I don’t remember a winter since I’ve been here for like 15, 20 years of how it’s been this cold, to be honest. We’ve just had some frigid weather and I do not like it. So with that, I’ve had a hard time going outside. As my listener that I love my hikes and I love being outside. I just really haven’t been able to do it. I noticed some signs coming up that are red flags or orange flags for me of, I just was getting more dark in my head and I was just feeling really down. I notice it’s because I wasn’t spending that time with God, that my connection time with God. I realized I need to really open up more than just being outside with God. So I’ve been really, I’ve actually been reading a lot more on spiritual direction and noticing how I just love how they talk about it. It’s actually talked about more by spiritual companionship is what I feel.

It’s not so much, I think the reason I love it is because when I’m in a counseling situation, when I’m the counselor and I have a client, it’s more, I’m the professional and I’m sitting there talking with a client and helping them, and I love it and it’s been sacred to me. But I think the thing that has been missing that I’m finding more spiritual direction is more sharing in that journey with the client. So it’s a lot of what God is doing within me and what God is doing within the client, the person I’m talking with and more sharing together, like a companionship, a journey.

That’s what I’ve been really contemplating and just sitting with, as I’ve been reading about spiritual direction over the last few weeks, honestly. It’s been really cool. So part of that is I’ve noticed the rhythm of, again, I just am drawn to the word rhythm and I love the word rhythm, and it’s more of a feeling, it’s more of an experience. As that’s where I’ve been going the last few years with God, is feeling a deeper connection with Him and a rhythm of my spirituality rather than a religious to-do list. I know I say that a lot.

Today I’m really looking forward to you hearing my interview with Dr. Eli Jones. I think it’s so cool that when I’m learning something in my life that sometimes my podcast interviews and my guest on here coincide a lot with what I’m learning. I feel like this podcast has been a huge spiritual growth for me. So I’m just so excited for you to hear my interview with Eli. Yes, and I did not know him. I had connected with him through email. He is an author of a few books, but the book he’s going to talk about is what we’re talking about today.
[DAWN]
So let me tell you a little bit about him. Dr. Eli Jones is a professor of marketing, Lowry and Peggy Mays Eminent Scholar, and former Dean of Mays Business School at his alma mater, Texas A&M University.

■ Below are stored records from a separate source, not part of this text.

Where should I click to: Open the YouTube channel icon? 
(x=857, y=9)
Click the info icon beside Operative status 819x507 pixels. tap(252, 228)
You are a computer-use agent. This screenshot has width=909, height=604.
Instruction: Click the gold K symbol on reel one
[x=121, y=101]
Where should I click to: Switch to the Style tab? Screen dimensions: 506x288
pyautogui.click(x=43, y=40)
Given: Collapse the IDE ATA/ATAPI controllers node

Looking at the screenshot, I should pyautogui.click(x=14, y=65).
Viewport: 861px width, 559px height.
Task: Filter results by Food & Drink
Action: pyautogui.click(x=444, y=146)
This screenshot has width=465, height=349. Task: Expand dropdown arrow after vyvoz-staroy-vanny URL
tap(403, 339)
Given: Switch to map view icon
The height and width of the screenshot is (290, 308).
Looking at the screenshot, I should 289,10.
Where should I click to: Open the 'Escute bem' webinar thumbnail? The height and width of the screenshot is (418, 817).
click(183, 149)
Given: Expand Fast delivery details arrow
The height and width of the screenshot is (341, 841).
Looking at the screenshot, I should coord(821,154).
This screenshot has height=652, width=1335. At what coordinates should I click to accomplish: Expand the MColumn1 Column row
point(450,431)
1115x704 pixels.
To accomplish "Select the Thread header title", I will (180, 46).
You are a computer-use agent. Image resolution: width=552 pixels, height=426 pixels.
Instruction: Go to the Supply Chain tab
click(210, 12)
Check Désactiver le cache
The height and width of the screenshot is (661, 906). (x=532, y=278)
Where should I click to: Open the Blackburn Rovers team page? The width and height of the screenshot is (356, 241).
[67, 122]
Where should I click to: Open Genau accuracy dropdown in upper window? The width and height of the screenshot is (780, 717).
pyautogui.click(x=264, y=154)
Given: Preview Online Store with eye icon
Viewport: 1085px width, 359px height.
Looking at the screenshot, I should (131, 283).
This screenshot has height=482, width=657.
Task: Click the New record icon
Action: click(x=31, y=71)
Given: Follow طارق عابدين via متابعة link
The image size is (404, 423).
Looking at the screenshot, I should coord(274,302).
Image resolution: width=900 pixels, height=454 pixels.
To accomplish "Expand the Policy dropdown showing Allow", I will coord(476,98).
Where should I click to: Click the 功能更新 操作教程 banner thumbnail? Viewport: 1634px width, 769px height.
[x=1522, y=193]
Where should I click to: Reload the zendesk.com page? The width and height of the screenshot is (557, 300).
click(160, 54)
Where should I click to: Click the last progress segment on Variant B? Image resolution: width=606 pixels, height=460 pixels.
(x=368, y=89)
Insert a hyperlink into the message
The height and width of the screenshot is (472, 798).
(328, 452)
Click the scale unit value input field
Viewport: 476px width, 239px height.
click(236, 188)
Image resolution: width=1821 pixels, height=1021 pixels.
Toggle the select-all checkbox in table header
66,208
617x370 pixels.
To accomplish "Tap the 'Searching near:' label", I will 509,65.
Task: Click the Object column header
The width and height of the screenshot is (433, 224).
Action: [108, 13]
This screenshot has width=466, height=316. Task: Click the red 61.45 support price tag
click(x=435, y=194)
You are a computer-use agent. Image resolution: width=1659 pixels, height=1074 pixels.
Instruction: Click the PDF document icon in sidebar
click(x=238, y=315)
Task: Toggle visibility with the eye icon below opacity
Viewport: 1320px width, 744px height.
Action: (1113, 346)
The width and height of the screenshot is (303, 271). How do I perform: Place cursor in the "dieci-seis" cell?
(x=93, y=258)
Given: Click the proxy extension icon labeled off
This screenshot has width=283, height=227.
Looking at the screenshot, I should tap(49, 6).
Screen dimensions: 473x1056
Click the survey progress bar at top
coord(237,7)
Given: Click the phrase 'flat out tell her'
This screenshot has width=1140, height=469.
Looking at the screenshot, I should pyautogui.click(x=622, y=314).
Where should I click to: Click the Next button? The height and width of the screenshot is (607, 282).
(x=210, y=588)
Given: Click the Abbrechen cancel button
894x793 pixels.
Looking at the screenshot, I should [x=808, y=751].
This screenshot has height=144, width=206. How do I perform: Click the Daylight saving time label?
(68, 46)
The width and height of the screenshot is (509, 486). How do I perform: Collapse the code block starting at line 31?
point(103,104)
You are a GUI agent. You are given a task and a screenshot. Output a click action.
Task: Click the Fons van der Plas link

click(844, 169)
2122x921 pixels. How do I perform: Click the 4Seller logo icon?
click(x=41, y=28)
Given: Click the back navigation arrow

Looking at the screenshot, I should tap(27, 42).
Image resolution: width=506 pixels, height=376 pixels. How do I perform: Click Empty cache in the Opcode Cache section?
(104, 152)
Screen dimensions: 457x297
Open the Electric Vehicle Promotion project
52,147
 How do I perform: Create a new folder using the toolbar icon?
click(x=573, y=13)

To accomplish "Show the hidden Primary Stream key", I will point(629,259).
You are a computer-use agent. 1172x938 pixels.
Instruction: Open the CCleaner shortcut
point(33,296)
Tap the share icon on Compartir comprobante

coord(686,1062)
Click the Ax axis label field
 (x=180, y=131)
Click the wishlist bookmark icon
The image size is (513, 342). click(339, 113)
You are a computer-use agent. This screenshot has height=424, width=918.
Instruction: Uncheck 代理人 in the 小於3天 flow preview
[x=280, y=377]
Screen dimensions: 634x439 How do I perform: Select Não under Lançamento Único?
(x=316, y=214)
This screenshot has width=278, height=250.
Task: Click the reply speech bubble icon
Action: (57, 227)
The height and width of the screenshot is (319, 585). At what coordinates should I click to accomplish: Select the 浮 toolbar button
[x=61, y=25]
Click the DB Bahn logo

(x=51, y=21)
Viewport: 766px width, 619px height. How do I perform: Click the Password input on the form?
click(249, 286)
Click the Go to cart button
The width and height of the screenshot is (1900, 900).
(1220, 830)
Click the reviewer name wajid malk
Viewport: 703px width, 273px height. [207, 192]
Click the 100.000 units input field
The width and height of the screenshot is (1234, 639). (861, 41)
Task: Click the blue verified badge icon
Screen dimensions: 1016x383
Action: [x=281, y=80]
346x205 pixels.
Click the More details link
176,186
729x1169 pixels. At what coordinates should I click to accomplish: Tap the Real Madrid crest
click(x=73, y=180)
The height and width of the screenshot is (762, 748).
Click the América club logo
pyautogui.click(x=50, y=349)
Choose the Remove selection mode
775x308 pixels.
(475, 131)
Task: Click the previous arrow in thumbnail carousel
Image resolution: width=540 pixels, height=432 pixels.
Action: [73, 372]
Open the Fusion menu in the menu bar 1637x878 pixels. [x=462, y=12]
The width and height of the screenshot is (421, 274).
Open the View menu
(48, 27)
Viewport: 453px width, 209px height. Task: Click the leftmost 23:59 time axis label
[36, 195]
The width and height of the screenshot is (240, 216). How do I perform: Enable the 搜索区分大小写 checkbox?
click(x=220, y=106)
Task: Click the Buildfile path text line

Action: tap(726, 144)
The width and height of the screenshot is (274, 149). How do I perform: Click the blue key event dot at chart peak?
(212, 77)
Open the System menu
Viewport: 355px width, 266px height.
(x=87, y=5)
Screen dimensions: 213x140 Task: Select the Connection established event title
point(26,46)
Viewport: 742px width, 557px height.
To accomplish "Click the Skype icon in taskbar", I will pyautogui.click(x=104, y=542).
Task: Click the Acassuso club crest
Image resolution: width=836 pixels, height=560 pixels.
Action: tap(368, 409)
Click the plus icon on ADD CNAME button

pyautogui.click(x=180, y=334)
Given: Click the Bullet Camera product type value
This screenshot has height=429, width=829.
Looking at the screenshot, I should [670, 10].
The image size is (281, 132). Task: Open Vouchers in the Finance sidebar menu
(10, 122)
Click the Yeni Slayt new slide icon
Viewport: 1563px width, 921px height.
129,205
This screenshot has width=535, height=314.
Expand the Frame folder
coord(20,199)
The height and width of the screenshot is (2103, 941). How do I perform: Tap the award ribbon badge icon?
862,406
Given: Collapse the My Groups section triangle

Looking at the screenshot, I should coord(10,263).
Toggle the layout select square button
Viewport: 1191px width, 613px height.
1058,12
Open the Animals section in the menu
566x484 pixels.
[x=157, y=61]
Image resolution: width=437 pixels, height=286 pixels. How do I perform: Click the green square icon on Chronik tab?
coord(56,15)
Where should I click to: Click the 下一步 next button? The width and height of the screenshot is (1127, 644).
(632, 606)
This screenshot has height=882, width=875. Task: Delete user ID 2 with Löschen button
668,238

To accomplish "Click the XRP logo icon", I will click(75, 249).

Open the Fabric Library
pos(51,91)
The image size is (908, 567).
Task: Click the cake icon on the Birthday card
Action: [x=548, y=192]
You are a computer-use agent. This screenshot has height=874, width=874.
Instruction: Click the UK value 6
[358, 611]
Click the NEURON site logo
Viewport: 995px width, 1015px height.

Barely out of their teenage years, he and his wife, Fern, married and overcame what seemed to be an insurmountable challenges as they rose from poverty to positions of influence. Jones, a first generation college graduate went from being a radio DJ to a corporate executive, to the Dean of three flagship business schools. I am so excited to hear from him today. Well, I want to welcome Dr. Eli Jones to the podcast. Thanks for joining me today.
[DR. ELI JONES]
Oh, I’m so excited to be with you. I’ve been listening to your podcast and it’s amazing, the people you’re talking to, just amazing. I love this idea of soul-care. I can’t wait to spend some time with you on this.
[DAWN]
Yes, thank you so much. I know we were talking just a little bit ago about just some of your views and personal faith journey and how that has really been what you’ve been working on with your book, Run Toward Your Goliaths. I think it fits so perfectly with my podcast. So I’d love for my listeners just to know a little bit more about you. Tell us a little bit about who you are and we’ll start there.
[DR. JONES]
Okay. All right. Well, you referred to me as Dr. Eli Jones. Now I’m not a medical doctor and I don’t dispense medicine. I am a Ph.D. and my area of concentration is marketing and my specialty is sales and sales management. I spent some time in corporate in sales and sales management, and then my wife and I and our four kids decided to go to graduate school for the second time. I went through a Ph.D. program at Texas A&M University. I have a three time, got my undergrad, MBA and Ph.D. all from Texas A&M. Then I changed my career for the third time. So this is actually my third career. My first one was broadcasting by the way. I was in radio broadcasting, and then I got into sales and sales management, worked for three global companies and then I went back to school, got a Ph.D., and I became an academic.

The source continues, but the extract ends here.